# sqlite select



## tritronic (2. Dez 2015)

Hallo zusammen,

ich habe mal wieder ein kleines Problem:

1) ich habe eine Tabelle ABLAGE in Java mit verschiedenen Feldern erzeugt. Unter anderem das Feld eingetragenDatum TEXT (Beispielwert: 2015,12,02)

2) Mit Java erzeuge ich das Tagesdatum und schreibe dieses in einen String
// ErmittlungTagesdatum
DateTimeFormatter datumsFormat = DateTimeFormatter._ofPattern_("yyyy,MM,dd");
LocalDate tagesdatum= LocalDate._now_();
String heute= tagesdatum.format(datumsFormat);

3) wenn ich mit
System.out.println("Heute = " + heute);
eine Ausgabe auf der Console mache erhalte ich
selectdatum 2015,12,02

4) mit dem select in Java
"SELECT eingetragenDatum FROM ABLAGE;";
erhalte ich alle Werte.

5)  mit dem select in Java
"SELECT eingetragenDatum FROM ABLAGE WHERE eingetragenDatum = '" + heute + ";";
erhalte ich keine Werte

Woran kann das liegen?

Vielen Dank für die kommenden Antworten


----------



## Joose (2. Dez 2015)

Weil dir ein schließendes ' fehlt? Damit ist die SQL Syntax falsch und das Statement kann nicht richtig ausgeführt werden -> sollte aber eine Exception liefern.


----------



## tritronic (2. Dez 2015)

sorry das ' fehlte nur hier im Text. Mein Fehler. Ist wohl rausgerutsch, als ich einige unwichtige Dinge entfernt habe

5) mit dem select in Java
"SELECT eingetragenDatum FROM ABLAGE WHERE eingetragenDatum = '" + heute + "';";
erhalte ich keine Werte


----------



## Thallius (2. Dez 2015)

Zunächst mal, bitte benutze für das Datum das ISO8601 Format. Das macht die Sache später wesentlich einfacher.

Dann ist das Semikolon hinter dem Query überflüssig. Lass das mal weg. Ich glaube aber nicht das es daran liegt, da es einfach ignoriert werden dürfte.

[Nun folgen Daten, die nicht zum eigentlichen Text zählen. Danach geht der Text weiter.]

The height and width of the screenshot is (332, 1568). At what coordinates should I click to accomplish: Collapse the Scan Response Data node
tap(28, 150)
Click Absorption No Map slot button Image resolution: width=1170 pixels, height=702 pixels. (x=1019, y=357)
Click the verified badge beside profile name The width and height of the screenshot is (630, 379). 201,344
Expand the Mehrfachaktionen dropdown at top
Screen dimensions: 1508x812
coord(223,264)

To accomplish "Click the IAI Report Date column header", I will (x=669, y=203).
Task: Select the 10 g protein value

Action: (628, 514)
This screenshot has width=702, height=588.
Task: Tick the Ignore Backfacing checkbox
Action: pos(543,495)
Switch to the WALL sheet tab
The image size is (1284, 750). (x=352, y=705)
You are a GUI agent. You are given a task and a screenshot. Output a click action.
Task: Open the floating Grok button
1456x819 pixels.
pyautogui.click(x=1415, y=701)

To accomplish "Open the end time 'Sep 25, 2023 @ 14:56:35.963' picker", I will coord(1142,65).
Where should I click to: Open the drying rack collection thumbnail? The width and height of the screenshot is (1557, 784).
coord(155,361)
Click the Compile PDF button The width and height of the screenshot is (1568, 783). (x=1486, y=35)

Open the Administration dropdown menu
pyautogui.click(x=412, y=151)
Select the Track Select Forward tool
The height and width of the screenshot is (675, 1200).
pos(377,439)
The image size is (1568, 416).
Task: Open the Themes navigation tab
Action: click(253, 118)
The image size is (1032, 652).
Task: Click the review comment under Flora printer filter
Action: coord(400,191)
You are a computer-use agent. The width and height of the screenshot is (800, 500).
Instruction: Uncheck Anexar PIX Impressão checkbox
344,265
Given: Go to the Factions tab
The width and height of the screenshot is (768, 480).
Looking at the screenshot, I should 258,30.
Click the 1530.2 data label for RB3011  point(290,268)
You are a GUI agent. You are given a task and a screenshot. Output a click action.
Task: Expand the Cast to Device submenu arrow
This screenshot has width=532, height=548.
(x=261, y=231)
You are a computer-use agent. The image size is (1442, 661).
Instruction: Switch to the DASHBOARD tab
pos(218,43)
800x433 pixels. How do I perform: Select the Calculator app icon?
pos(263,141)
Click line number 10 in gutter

Sicher, dass heute keine führenden oder folgenden White Spaces hat?

Achja, und wenn 

System.out.println("Heute = " + heute);

zu dieser Ausgabe führt...

selectdatum 2015,12,02

dann bist du ein MAgier oder sowas...

Gruß

Claus


----------



## tritronic (2. Dez 2015)

Grummelt vor sich hin. Das selectdatum 2015,12,02 war die falsche Zeile

heute 2015,12,02

Das Semikolon kann tatsächlich weg. Ändert aber nichts an meinem Problem.

Da ich heute mit dem DateTimeFormatter datumsFormat = DateTimeFormatter._ofPattern_("yyyy,MM,dd"); erzeugt habe, sollte es keine White Spaces haben. Wie könnte ich die notfalls entfernen?


----------



## Joose (2. Dez 2015)

Mit der Methode "trim()" von der Klasse String.


----------



## Thallius (2. Dez 2015)

Lass Dir am besten das heute mal direkt vor dem query ausgeben. Ich kann mir nicht vorstellen das der Query nicht funktioniert wenn das heute korrekt ist.


----------



## tritronic (2. Dez 2015)

trim() eingebaut:

// ErmittlungTagesdatum
DateTimeFormatter datumsFormat = DateTimeFormatter._ofPattern_("yyyy,MM,dd");
LocalDate tagesdatum= LocalDate._now_();
String heute= tagesdatum.format(datumsFormat).trim();

Ausgabe heute auf Console mit
System.*out*.println("heute=XX" + heute+ "XX");
(die XX, um zu sehen, ob davor oder danach noch etwas kommt)
=> heute=XX2015,12,02XX


----------



## Thallius (2. Dez 2015)

Es gibt aber auch einen Eintrag in der Datenbank zu heute oder?


----------



## tritronic (2. Dez 2015)

hier ein Screenshot des Datenbankfeldes


----------



## Thallius (2. Dez 2015)

probier mal bitte 

WHERE eingetragenDatum LIKE "2015%"

und wenn das was ausgibt, dann erweitere es auf 2015, dann 2015,12 etc und schau ab wann es nicht mehr geht.

Gruß

Claus


----------



## Joose (2. Dez 2015)

Hol dir mal das SQLite Studio, das ist ein DatabaseExplorer für SQLite.
Verbinde dich zu deiner SQLite DB und versuche mal im Studio das Statement abzusetzen und kontrolliere das Ergebnis.


----------



## tritronic (3. Dez 2015)

so. nach langem hin und her, läuft das ding plötzlich... jetzt fragt mich aber bitte nicht, welche Änderung das bewirkt hat. wahrscheinlich die Summe eurer Ratschläge, für die ich euch allen Danke.

Viele Grüße

Jens


----------